The government has lost more than $30 billion to waste and fraud in Iraq and Afghanistan, reports the Commission on Wartime Contracting. The number could be closer to $60 billion, the commission has found.
The bipartisan commission released its final report to Congress on Aug. 31, outlining its findings on making wartime contracting more effective while minimizing fraud and waste.

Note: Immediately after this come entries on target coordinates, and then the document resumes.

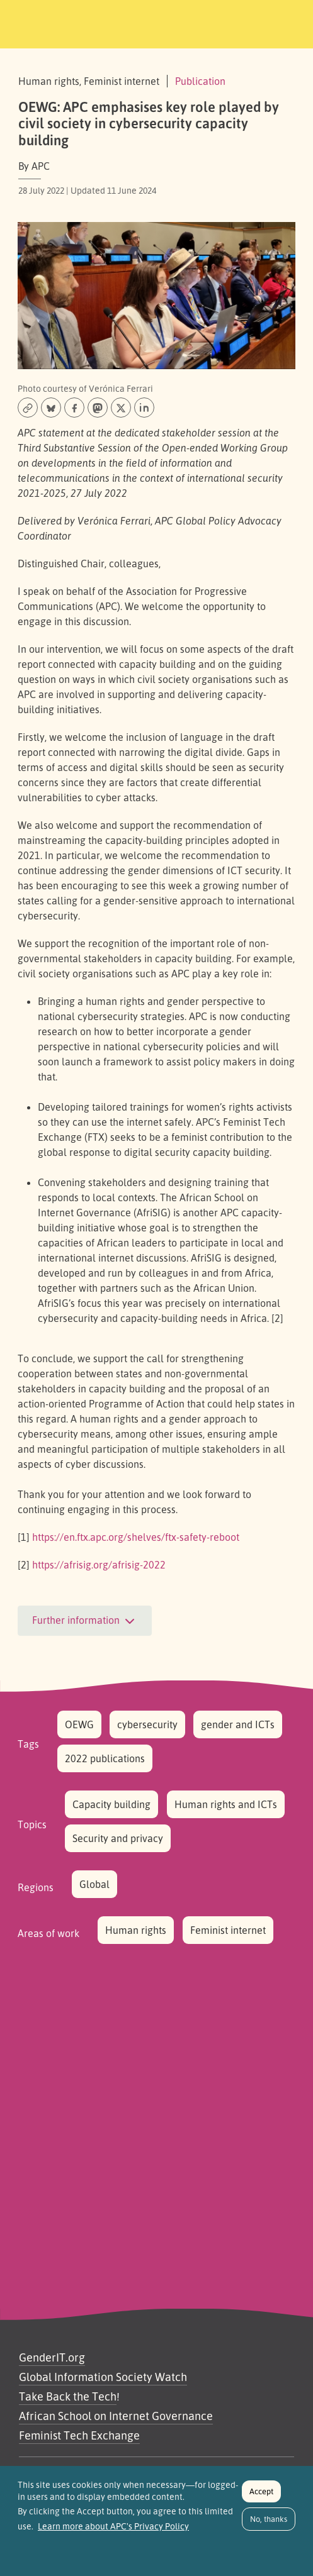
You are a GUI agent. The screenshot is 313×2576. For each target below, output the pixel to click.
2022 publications (105, 1758)
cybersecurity (147, 1724)
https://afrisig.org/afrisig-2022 (99, 1564)
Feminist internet (228, 1930)
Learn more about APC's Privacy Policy (113, 2532)
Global (94, 1884)
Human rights (135, 1930)
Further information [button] (84, 1621)
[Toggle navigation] (285, 22)
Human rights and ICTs (225, 1804)
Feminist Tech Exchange (79, 2435)
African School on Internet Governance (116, 2416)
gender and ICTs (238, 1724)
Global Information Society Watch (103, 2377)
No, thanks (268, 2525)
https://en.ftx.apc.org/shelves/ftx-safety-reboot (135, 1537)
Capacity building (111, 1804)
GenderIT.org (52, 2357)
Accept (261, 2497)
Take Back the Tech (68, 2396)
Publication (200, 81)
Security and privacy (117, 1838)
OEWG (79, 1724)
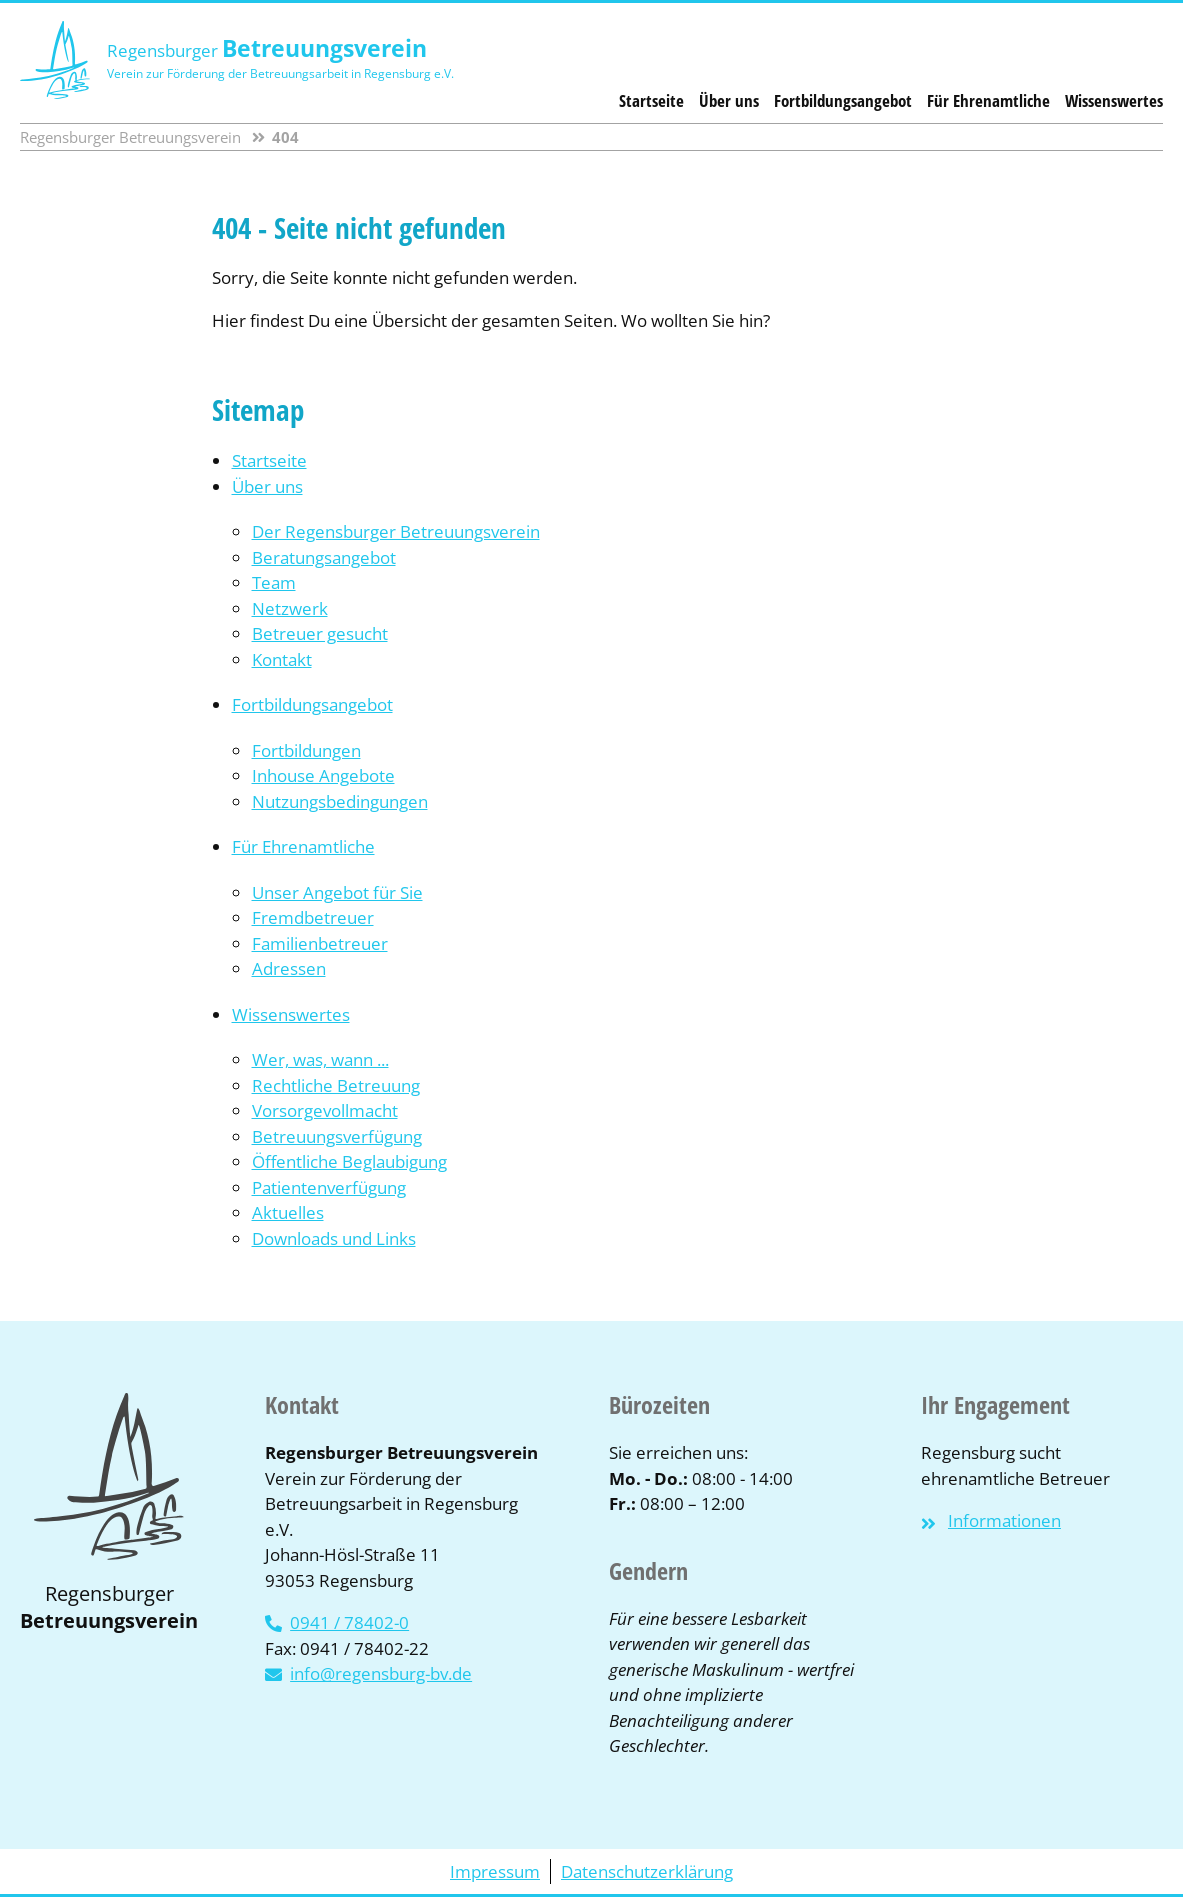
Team (274, 582)
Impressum (495, 1871)
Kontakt (282, 659)
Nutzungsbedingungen (340, 801)
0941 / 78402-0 (349, 1622)
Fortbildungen (306, 750)
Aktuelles (288, 1212)
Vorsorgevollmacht (325, 1110)
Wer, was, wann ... (320, 1059)
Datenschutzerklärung (647, 1871)
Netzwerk (290, 608)
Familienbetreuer (320, 943)
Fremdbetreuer (313, 917)
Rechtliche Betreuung (336, 1085)
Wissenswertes (1114, 100)
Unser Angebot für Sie (337, 892)
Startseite (651, 100)
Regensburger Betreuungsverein (130, 137)
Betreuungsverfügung (337, 1136)
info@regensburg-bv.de (381, 1673)
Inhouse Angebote (323, 775)
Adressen (289, 968)
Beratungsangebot (324, 557)
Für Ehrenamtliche (988, 100)
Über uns (729, 100)
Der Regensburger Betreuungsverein (396, 531)
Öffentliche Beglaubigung (349, 1161)
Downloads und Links (334, 1238)
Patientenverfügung (329, 1187)
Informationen (1004, 1520)
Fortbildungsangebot (843, 100)
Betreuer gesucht (320, 633)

Among the other key points:
- Total spending on contractors in the war zones will exceed $206 billion in the next month.
- Due to reductions in the federal acquisition workforce and in military support units in the 1990s, the government can’t conduct large or sustained contingency operations – including war – without contractor support.
- Despite having known for 20 years that such contractor support would be necessary, the Defense Department was not prepared to manage the contractors effectively when combat operations began and still doesn't have the needed capabilities.
- The familiar trinity of waste, fraud and abuse are all problems in Afghanistan and Iraq, but waste is by far the biggest problem.
- The causes of waste include "poor decision-making, vague contract requirements, lack of adequately trained federal oversight people in the field, duplicative or unnecessary work, failure to revise or recompete contracts, unsustainable projects, inadequate business processes among contractors, and delayed audits,” said Commission Co-chair Michael Thibault, former deputy director of the Defense Contract Audit Agency.